Ah, o que todos nós ouvíamos, né. Beatles, Rolling Stones, era isso que acontecia no mundo, e acontecia a Jovem Guarda no Brasil. Então, o rock abria um caminho. Essa referência era uma ponte pra você se basear e usar dentro da música brasileira. Acho que conseguimos porque estamos aqui, 50 anos depois, falando do mesmo acontecimento que veio da criatividade dessas pessoas e que veio a mexer com toda estrutura da música brasileira. Do mesmo jeito que a bossa nova, o Tropicalismo mexeu com a estrutura da música brasileira, abrindo caminhos. Mutantes, pra pegar um exemplo, abriu caminho pra bandas, maestros, arranjadores. Esse era o objetivo. Não copiar ou repetir aquilo que já tinha sido feito dentro da música brasileira, fazer algo mais. Em 67, havia muita resistência à influência estrangeira e à presença da guitarra na música brasileira. Como você sentia isso?

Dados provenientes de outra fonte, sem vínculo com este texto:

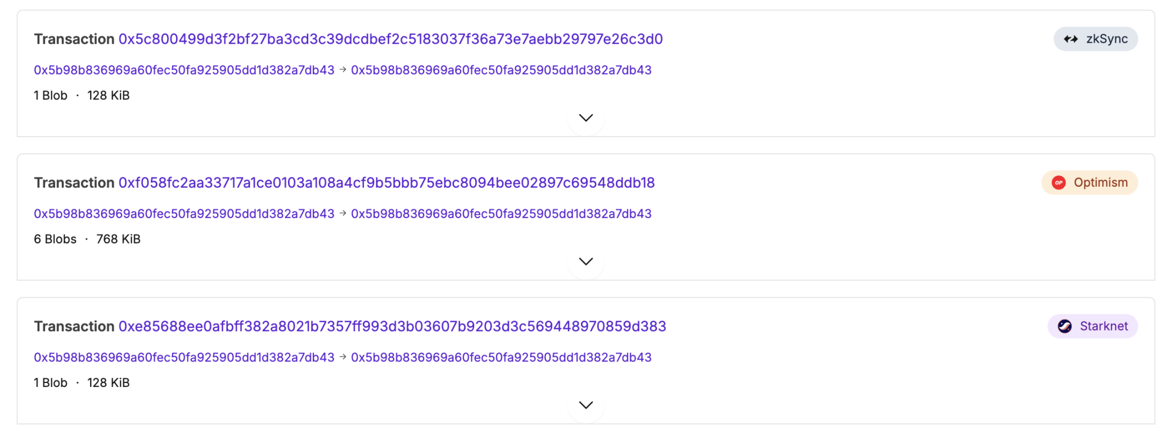The height and width of the screenshot is (433, 1162).
Task: Open recipient address in Starknet transaction
Action: click(501, 358)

Sentia como uma coisa muito natural. Era o óbvio. Não tem nada que você faça na vida, quando tenta modificar alguma coisa já existente, em que você não vá encontrar o “pró” e o “contra”. É absolutamente impossível. Isso é natural do ser humano. Então, sentia aquilo como normal. Obviamente, que “normal” é um modo de dizer. Você estando, como eu estava, na coxia do Teatro da Universidade Católica em São Paulo, no Festival Internacional da Canção de 68, com o Caetano cantando “É Proibido Proibir” e você tem que entrar no palco e ajudar Os Mutantes a tirarem os instrumentos porque não tinha condição de continuar e, quando você olha, passa uma coisa voando por cima da tua cabeça.